PROBLEM TO WORK ON:
Lines from the one with "This screenshot has" through the end of the records, and no others, are what the answer should contain, copied exactly; please keep pictures out.

── ENTRIES PROVIDED ──

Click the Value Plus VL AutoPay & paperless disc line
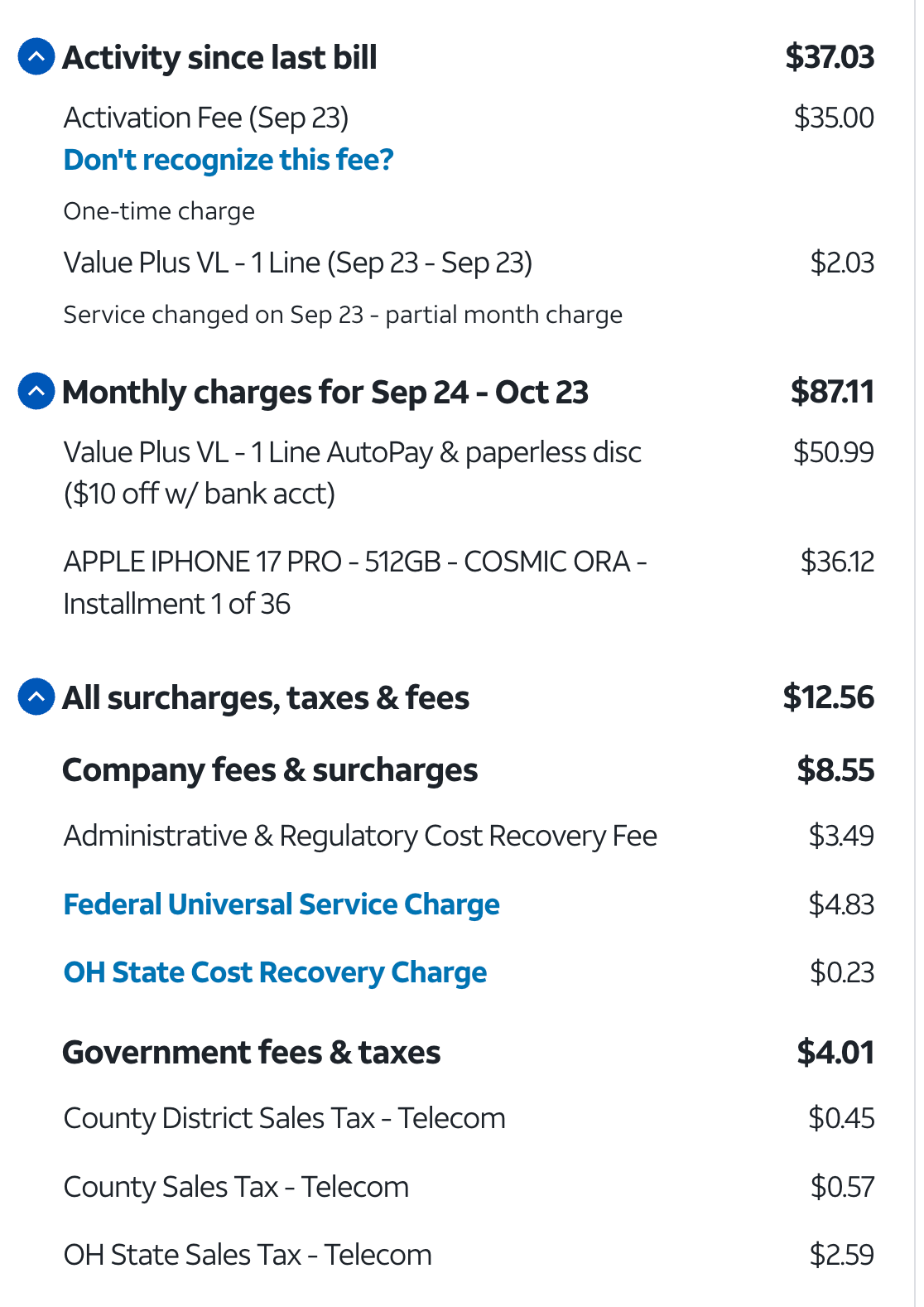Viewport: 924px width, 1307px height. tap(352, 472)
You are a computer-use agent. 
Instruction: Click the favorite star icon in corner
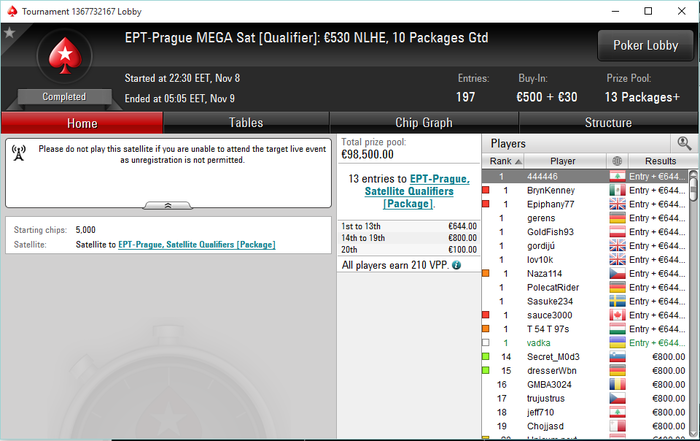pyautogui.click(x=9, y=33)
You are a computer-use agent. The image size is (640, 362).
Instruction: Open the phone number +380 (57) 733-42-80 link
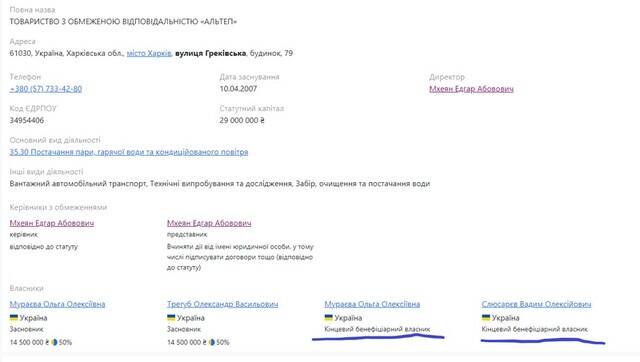tap(46, 89)
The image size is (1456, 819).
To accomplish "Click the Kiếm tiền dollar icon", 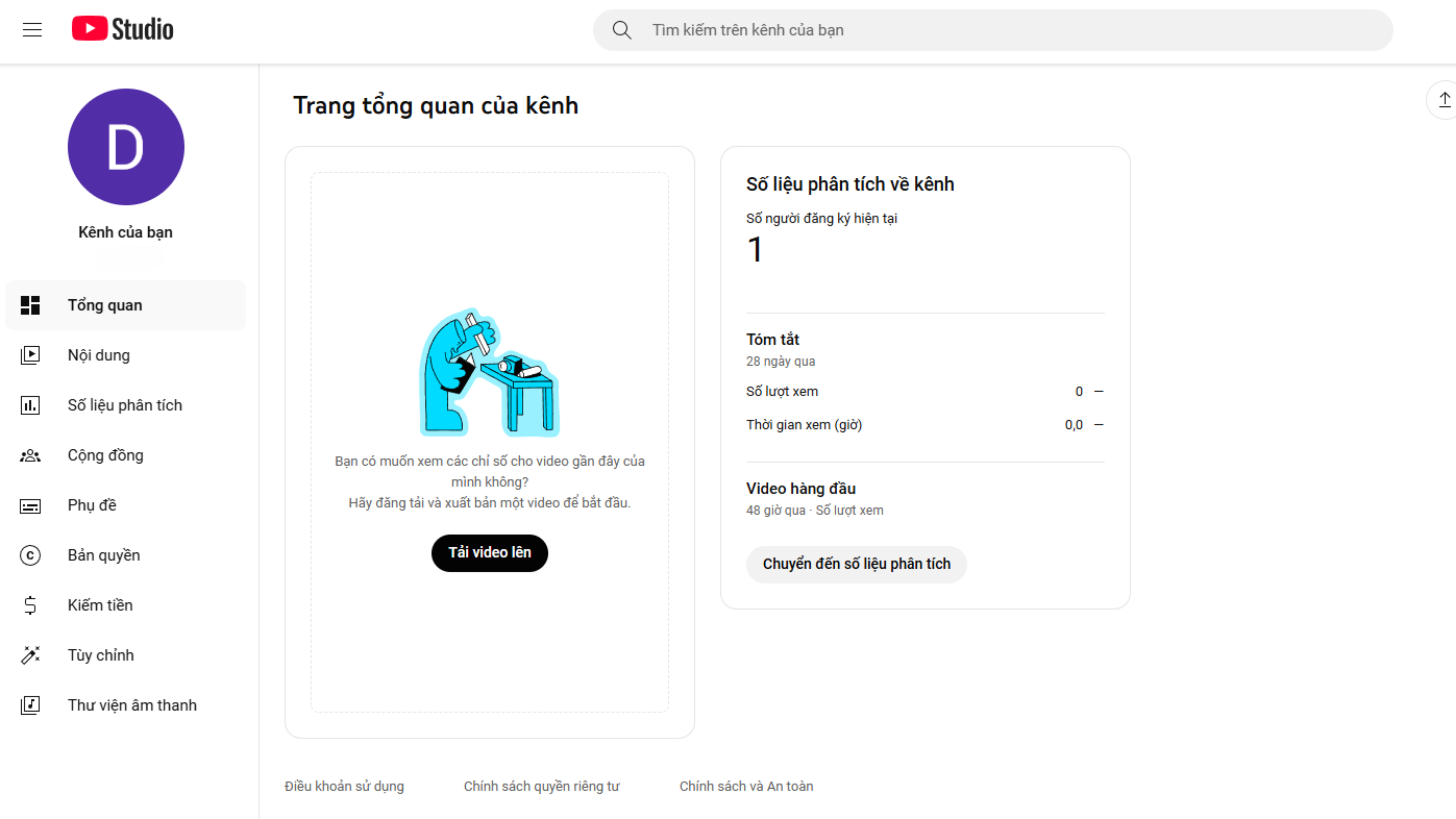I will coord(30,605).
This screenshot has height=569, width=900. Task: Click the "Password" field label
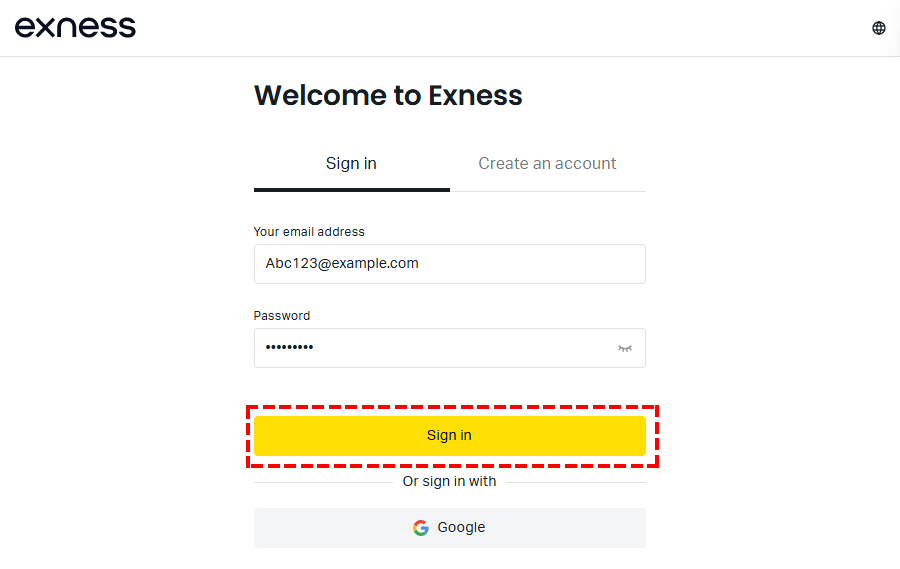[281, 316]
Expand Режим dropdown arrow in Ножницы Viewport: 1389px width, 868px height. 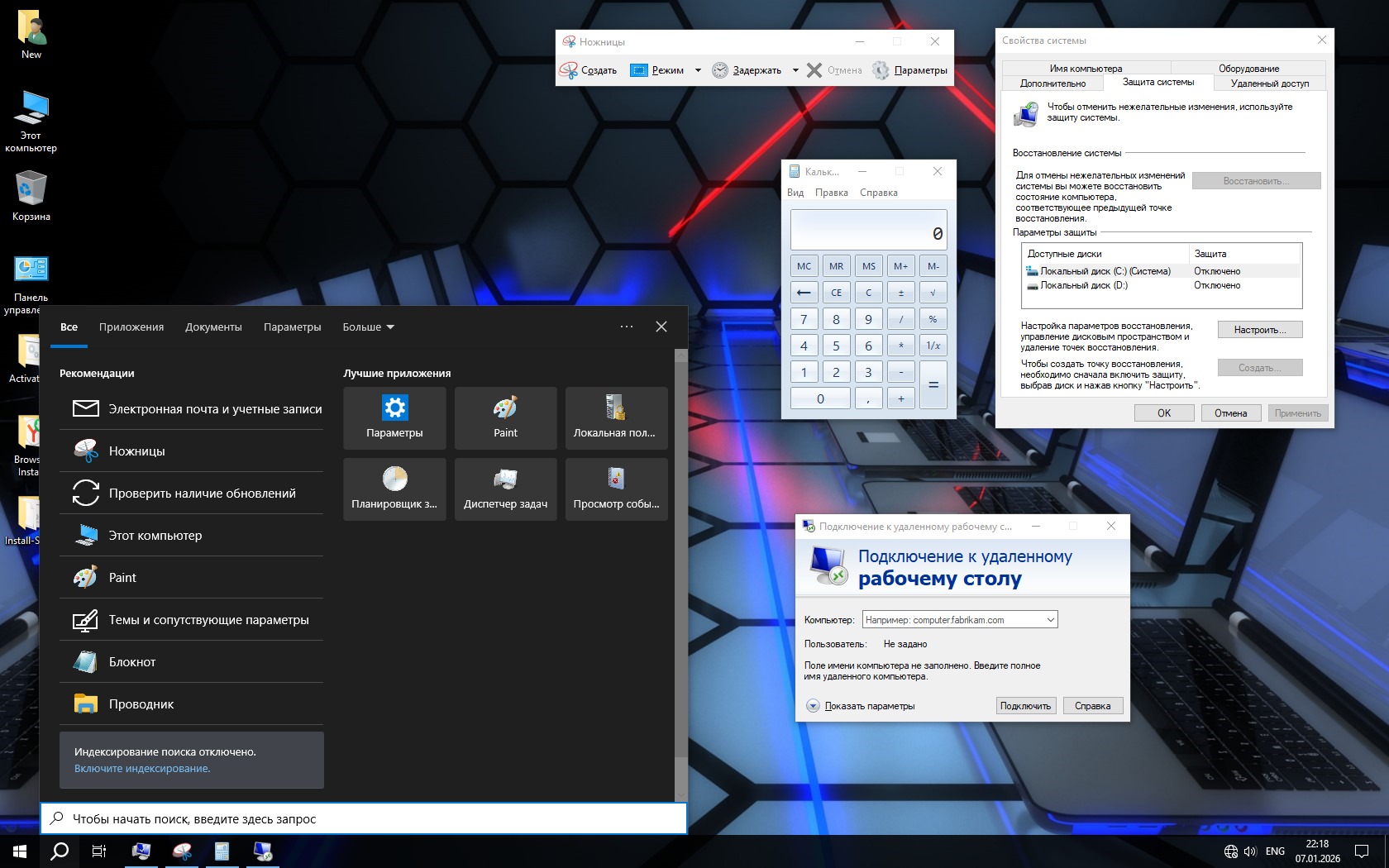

───

PROBLEM SOLUTION:
This screenshot has height=569, width=900. Task: Click the "Password" field label
[281, 316]
Expand Режим dropdown arrow in Ножницы Viewport: 1389px width, 868px height. 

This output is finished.